**WHAT YOU ARE ASKED TO DO:**
Having read the records, set them all down exactly as they appear.

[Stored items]
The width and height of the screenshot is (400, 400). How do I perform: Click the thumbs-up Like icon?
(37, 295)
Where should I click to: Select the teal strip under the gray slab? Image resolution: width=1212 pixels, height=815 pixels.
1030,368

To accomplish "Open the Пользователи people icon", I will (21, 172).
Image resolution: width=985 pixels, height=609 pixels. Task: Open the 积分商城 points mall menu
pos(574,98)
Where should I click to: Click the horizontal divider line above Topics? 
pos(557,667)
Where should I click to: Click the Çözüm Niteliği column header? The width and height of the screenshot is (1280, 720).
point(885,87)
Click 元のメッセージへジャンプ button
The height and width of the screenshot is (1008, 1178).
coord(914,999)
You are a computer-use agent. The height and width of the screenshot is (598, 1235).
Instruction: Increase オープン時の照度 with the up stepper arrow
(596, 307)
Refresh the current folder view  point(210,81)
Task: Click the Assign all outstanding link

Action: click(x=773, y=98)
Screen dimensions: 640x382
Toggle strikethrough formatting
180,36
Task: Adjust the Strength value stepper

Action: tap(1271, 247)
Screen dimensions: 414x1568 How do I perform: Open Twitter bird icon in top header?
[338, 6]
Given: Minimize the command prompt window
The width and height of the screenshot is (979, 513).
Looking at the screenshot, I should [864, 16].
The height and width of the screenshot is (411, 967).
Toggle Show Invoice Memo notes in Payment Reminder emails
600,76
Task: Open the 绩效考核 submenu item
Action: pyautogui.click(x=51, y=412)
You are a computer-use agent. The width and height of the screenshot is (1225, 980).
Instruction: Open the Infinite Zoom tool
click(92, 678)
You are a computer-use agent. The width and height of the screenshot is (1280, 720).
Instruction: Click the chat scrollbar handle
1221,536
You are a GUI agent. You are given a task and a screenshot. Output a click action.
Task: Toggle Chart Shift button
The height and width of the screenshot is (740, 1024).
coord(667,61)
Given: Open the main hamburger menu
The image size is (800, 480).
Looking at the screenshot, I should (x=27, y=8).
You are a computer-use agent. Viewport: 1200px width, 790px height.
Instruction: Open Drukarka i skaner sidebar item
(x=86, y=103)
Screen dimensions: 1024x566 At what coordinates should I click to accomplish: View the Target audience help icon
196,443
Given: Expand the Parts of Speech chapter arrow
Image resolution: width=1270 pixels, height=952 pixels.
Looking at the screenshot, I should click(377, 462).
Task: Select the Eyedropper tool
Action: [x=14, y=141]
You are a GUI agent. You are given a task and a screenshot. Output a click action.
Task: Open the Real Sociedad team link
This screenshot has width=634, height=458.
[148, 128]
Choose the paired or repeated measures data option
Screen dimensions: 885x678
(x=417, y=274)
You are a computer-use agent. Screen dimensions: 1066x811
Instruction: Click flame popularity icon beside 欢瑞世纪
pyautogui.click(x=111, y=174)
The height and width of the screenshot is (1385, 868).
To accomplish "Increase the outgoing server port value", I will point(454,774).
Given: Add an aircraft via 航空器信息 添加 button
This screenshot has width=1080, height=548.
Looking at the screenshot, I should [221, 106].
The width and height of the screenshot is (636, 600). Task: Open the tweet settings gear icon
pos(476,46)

**RESPONSE AREA:**
The width and height of the screenshot is (400, 400). How do I perform: Click the thumbs-up Like icon?
(37, 295)
Where should I click to: Select the teal strip under the gray slab? Image resolution: width=1212 pixels, height=815 pixels.
1030,368

To accomplish "Open the Пользователи people icon", I will (21, 172).
Image resolution: width=985 pixels, height=609 pixels. Task: Open the 积分商城 points mall menu
pos(574,98)
Where should I click to: Click the horizontal divider line above Topics? 
pos(557,667)
Where should I click to: Click the Çözüm Niteliği column header? The width and height of the screenshot is (1280, 720).
point(885,87)
Click 元のメッセージへジャンプ button
The height and width of the screenshot is (1008, 1178).
coord(914,999)
You are a computer-use agent. The height and width of the screenshot is (598, 1235).
Instruction: Increase オープン時の照度 with the up stepper arrow
(596, 307)
Refresh the current folder view  point(210,81)
Task: Click the Assign all outstanding link

Action: click(x=773, y=98)
Screen dimensions: 640x382
Toggle strikethrough formatting
180,36
Task: Adjust the Strength value stepper

Action: tap(1271, 247)
Screen dimensions: 414x1568 How do I perform: Open Twitter bird icon in top header?
[338, 6]
Given: Minimize the command prompt window
The width and height of the screenshot is (979, 513).
Looking at the screenshot, I should [864, 16].
The height and width of the screenshot is (411, 967).
Toggle Show Invoice Memo notes in Payment Reminder emails
600,76
Task: Open the 绩效考核 submenu item
Action: pyautogui.click(x=51, y=412)
You are a computer-use agent. The width and height of the screenshot is (1225, 980).
Instruction: Open the Infinite Zoom tool
click(92, 678)
You are a computer-use agent. The width and height of the screenshot is (1280, 720).
Instruction: Click the chat scrollbar handle
1221,536
You are a GUI agent. You are given a task and a screenshot. Output a click action.
Task: Toggle Chart Shift button
The height and width of the screenshot is (740, 1024).
coord(667,61)
Given: Open the main hamburger menu
The image size is (800, 480).
Looking at the screenshot, I should (x=27, y=8).
You are a computer-use agent. Viewport: 1200px width, 790px height.
Instruction: Open Drukarka i skaner sidebar item
(x=86, y=103)
Screen dimensions: 1024x566 At what coordinates should I click to accomplish: View the Target audience help icon
196,443
Given: Expand the Parts of Speech chapter arrow
Image resolution: width=1270 pixels, height=952 pixels.
Looking at the screenshot, I should click(377, 462).
Task: Select the Eyedropper tool
Action: [x=14, y=141]
You are a GUI agent. You are given a task and a screenshot. Output a click action.
Task: Open the Real Sociedad team link
This screenshot has width=634, height=458.
[148, 128]
Choose the paired or repeated measures data option
Screen dimensions: 885x678
(x=417, y=274)
You are a computer-use agent. Screen dimensions: 1066x811
Instruction: Click flame popularity icon beside 欢瑞世纪
pyautogui.click(x=111, y=174)
The height and width of the screenshot is (1385, 868).
To accomplish "Increase the outgoing server port value", I will point(454,774).
Given: Add an aircraft via 航空器信息 添加 button
This screenshot has width=1080, height=548.
Looking at the screenshot, I should [221, 106].
The width and height of the screenshot is (636, 600). Task: Open the tweet settings gear icon
pos(476,46)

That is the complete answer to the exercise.